── Supplied records
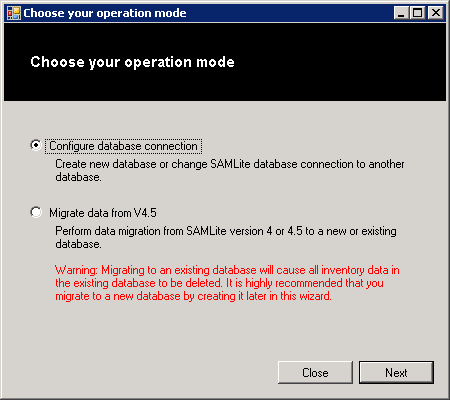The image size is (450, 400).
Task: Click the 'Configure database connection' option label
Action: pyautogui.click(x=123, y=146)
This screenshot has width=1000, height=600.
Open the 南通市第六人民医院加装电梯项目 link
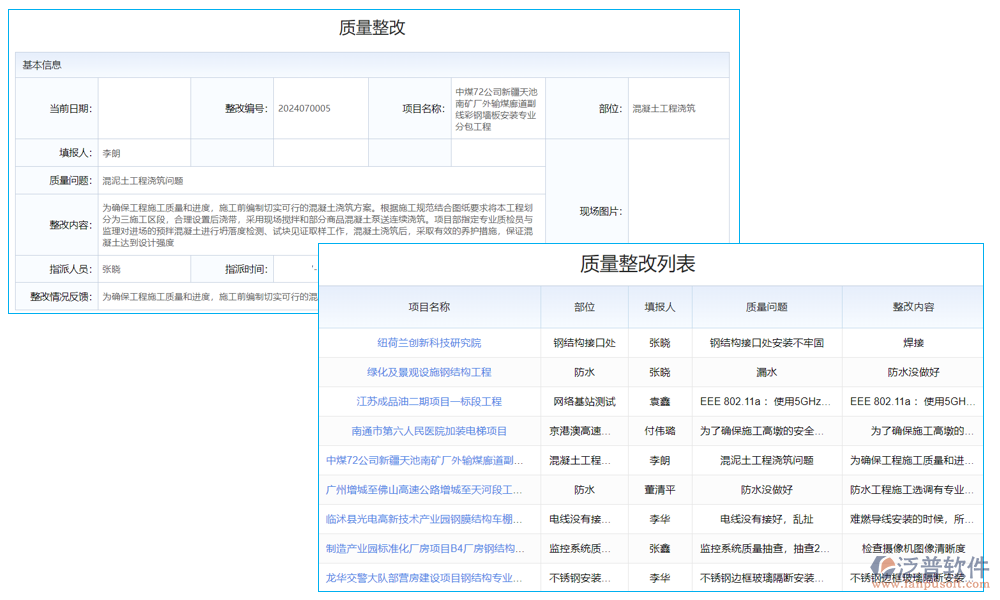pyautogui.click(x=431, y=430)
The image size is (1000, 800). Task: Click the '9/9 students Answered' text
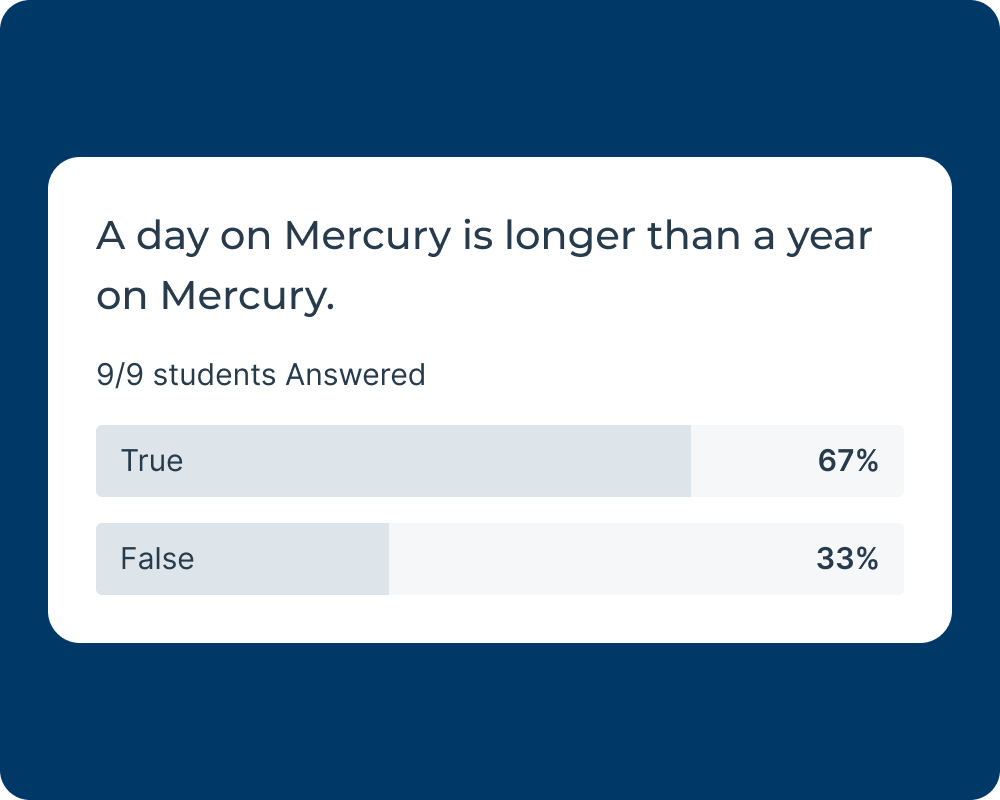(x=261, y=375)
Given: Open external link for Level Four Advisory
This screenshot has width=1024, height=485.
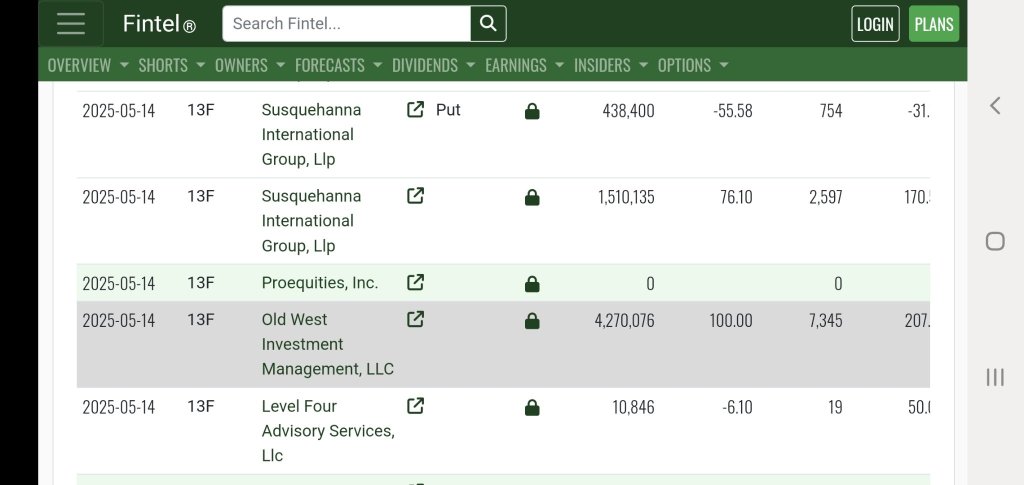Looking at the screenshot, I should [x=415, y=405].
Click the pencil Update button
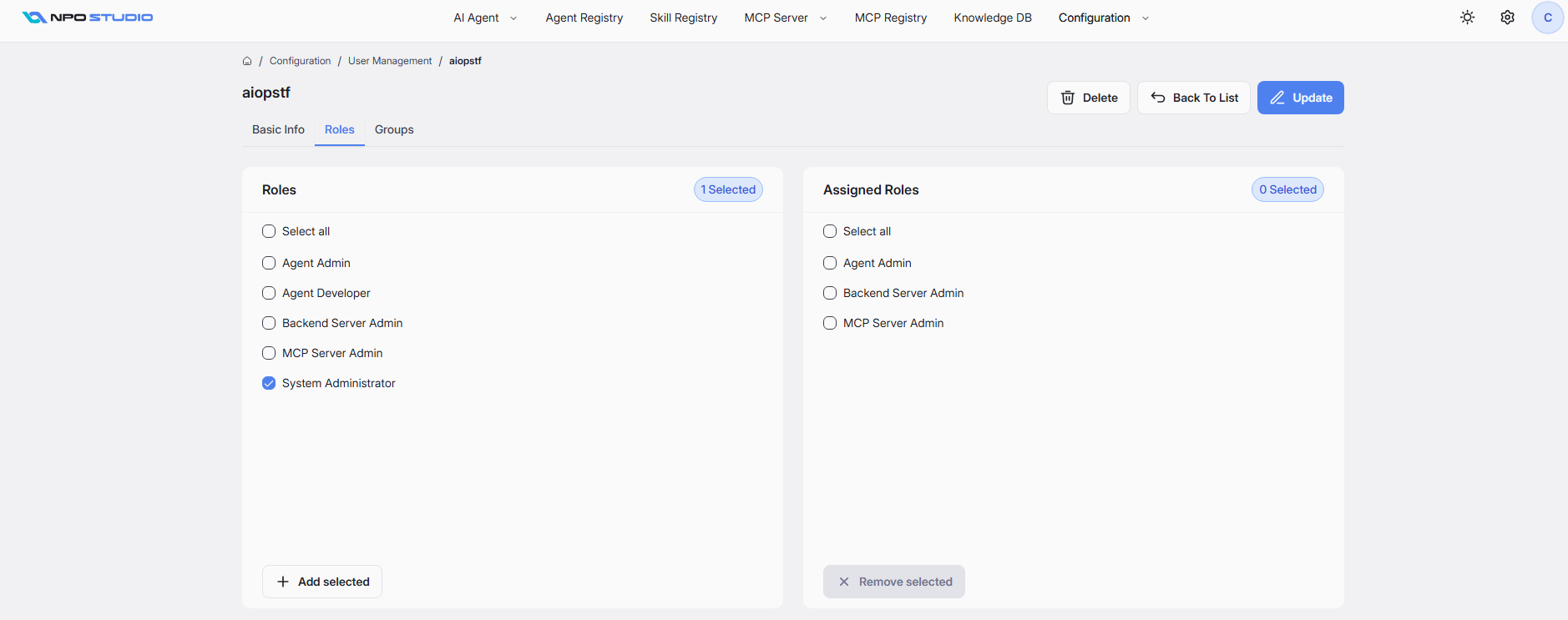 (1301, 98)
────
── Supplied records
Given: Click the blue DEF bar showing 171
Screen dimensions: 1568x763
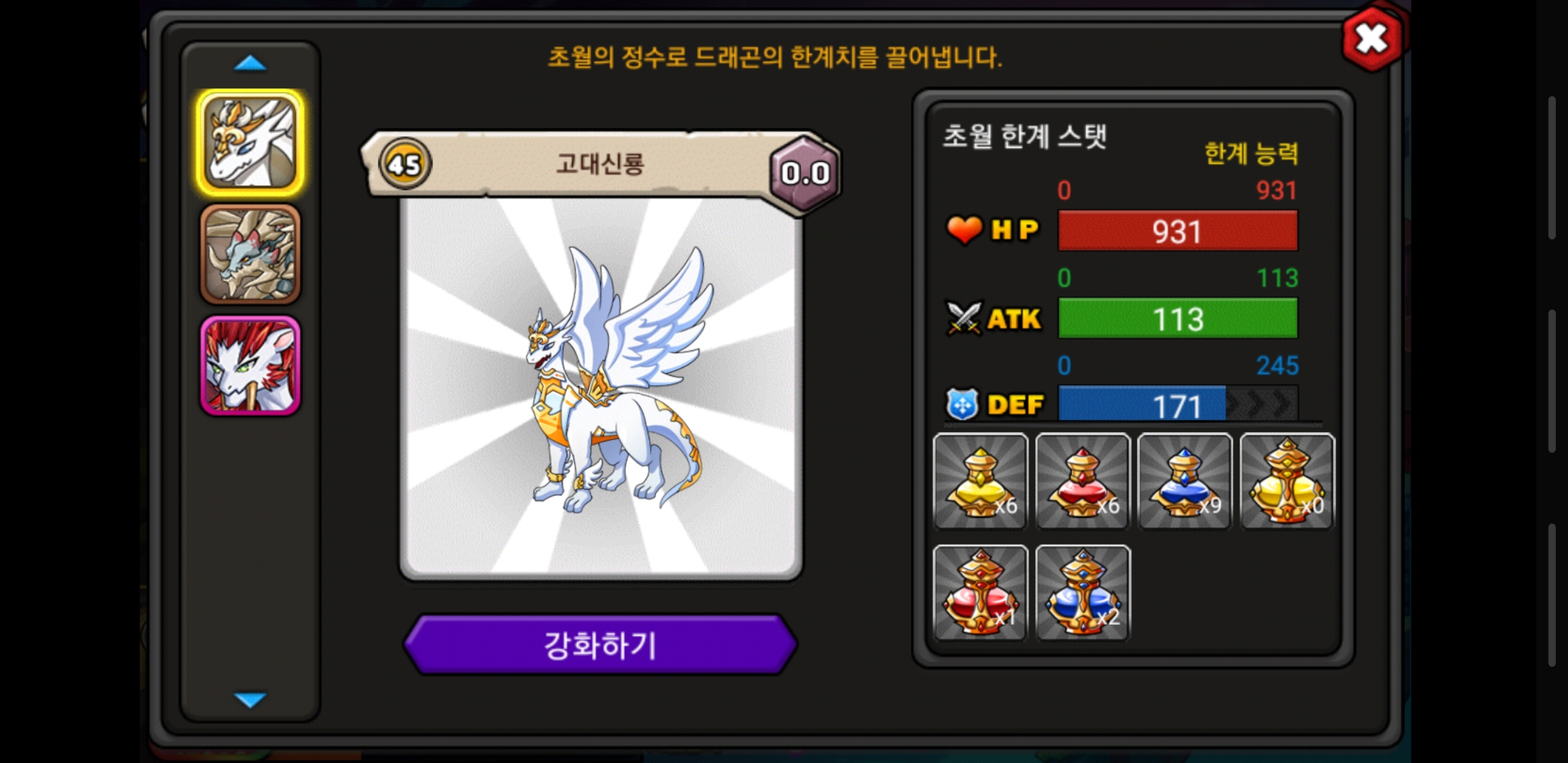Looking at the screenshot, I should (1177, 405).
────
● **What you have to do**:
Recast as a JSON list of strings, one string per line, the entries starting with the line containing "Given: Click the blue DEF bar showing 171" and continuing through the line containing "Looking at the screenshot, I should (1177, 405).", both included and blank lines omitted. Leave the pictures out of the answer.

● **Solution to this exercise**:
[
  "Given: Click the blue DEF bar showing 171",
  "Screen dimensions: 1568x763",
  "Looking at the screenshot, I should (1177, 405)."
]